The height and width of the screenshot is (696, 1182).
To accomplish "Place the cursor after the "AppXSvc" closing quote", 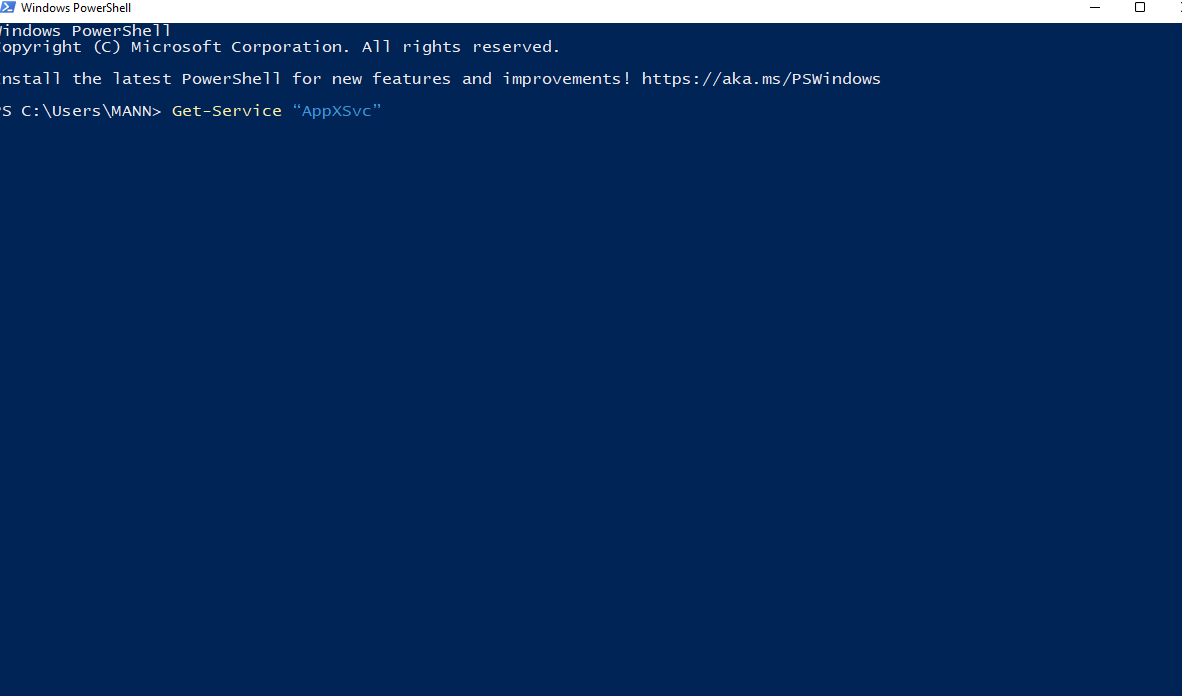I will click(x=384, y=111).
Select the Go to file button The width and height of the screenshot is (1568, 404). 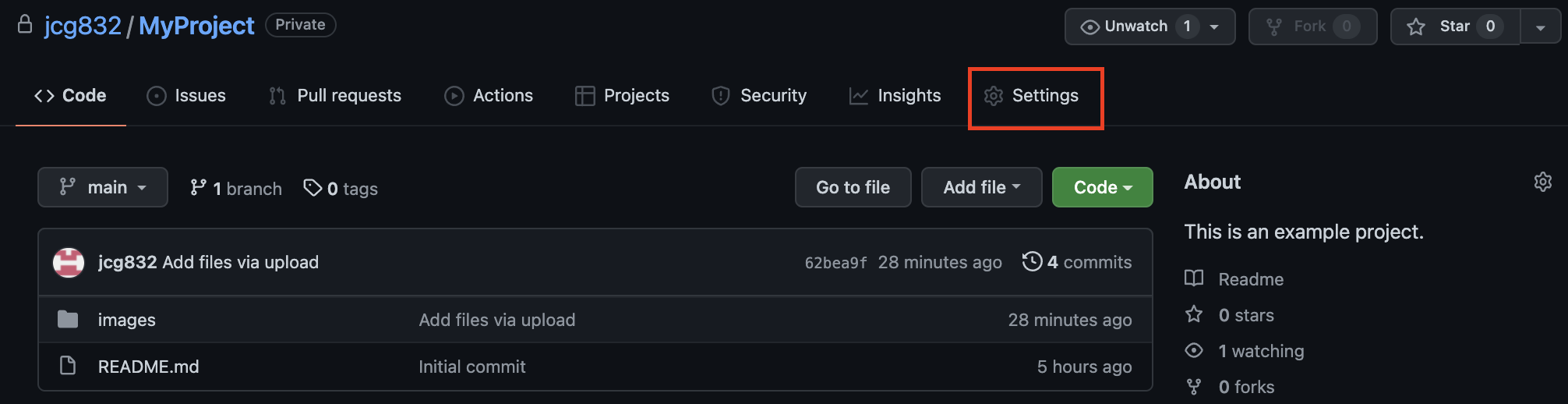(x=853, y=187)
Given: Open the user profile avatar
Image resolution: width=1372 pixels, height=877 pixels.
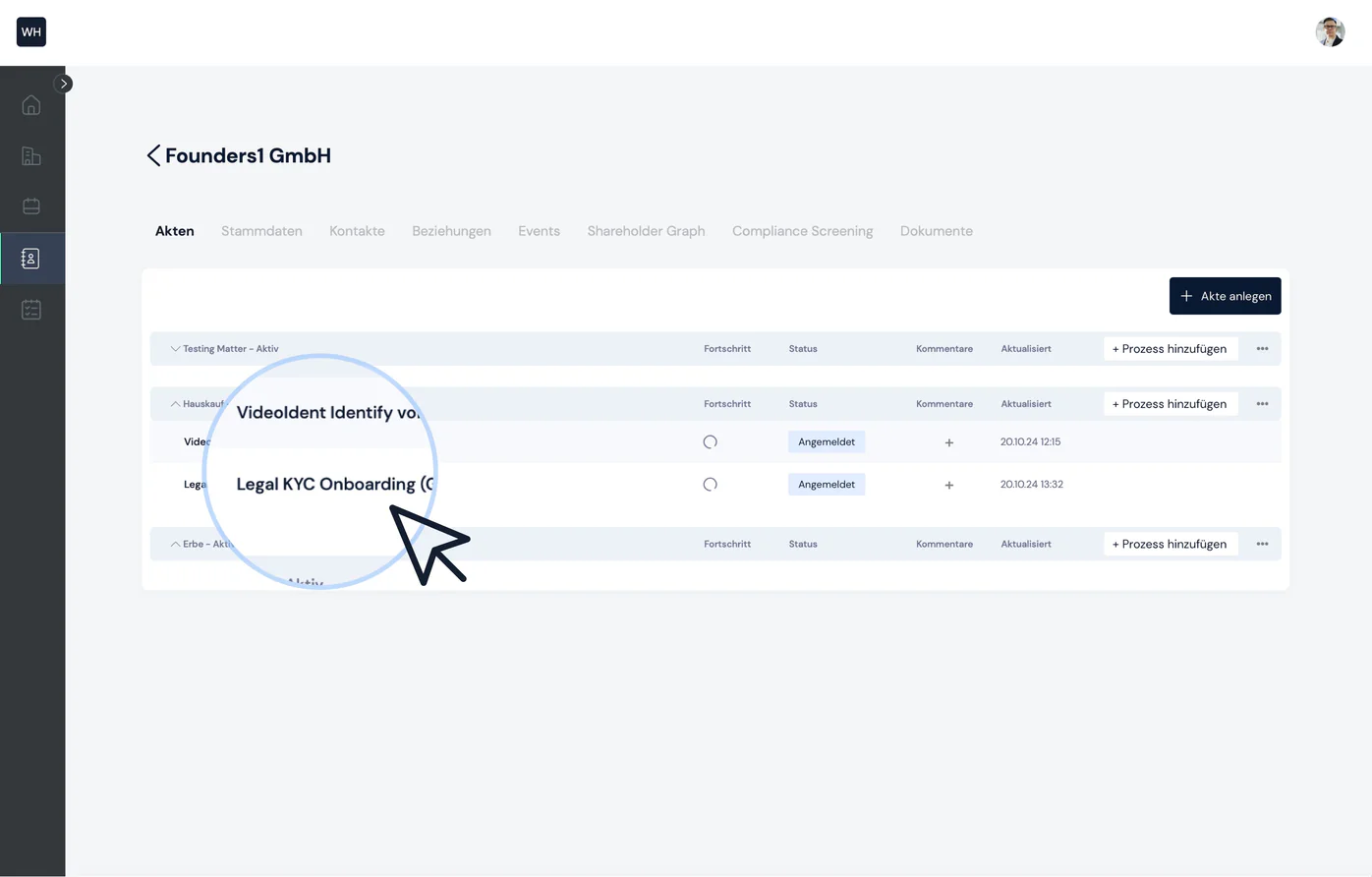Looking at the screenshot, I should pos(1330,31).
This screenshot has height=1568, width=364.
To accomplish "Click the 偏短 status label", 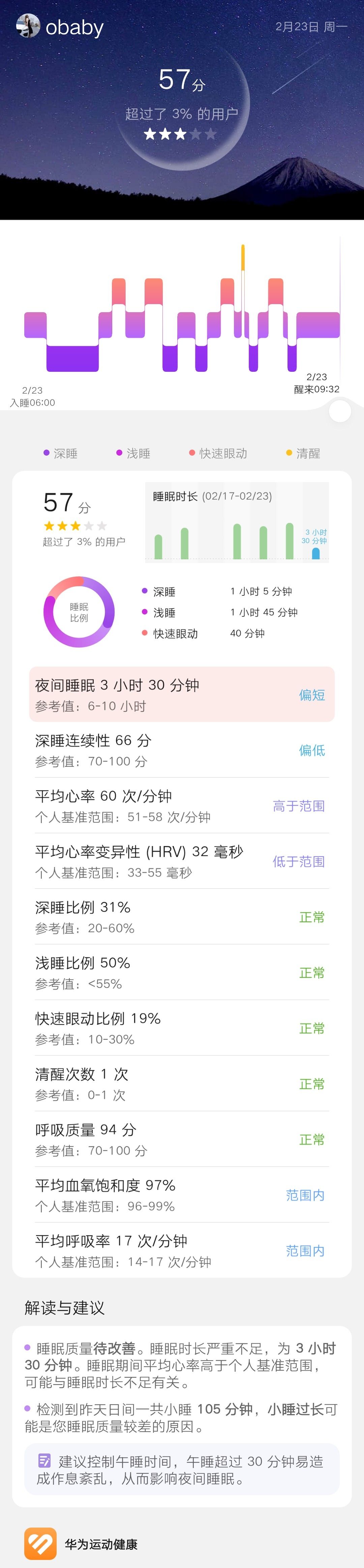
──────────────────────────────
Please restate word for word the lines above, starting with the line that holds "Image resolution: width=1372" and ending with the final line of the records, while leaving out pictures.

Image resolution: width=1372 pixels, height=877 pixels.
Looking at the screenshot, I should pos(1330,31).
This screenshot has height=1568, width=364.
To accomplish "Click the 偏短 status label", 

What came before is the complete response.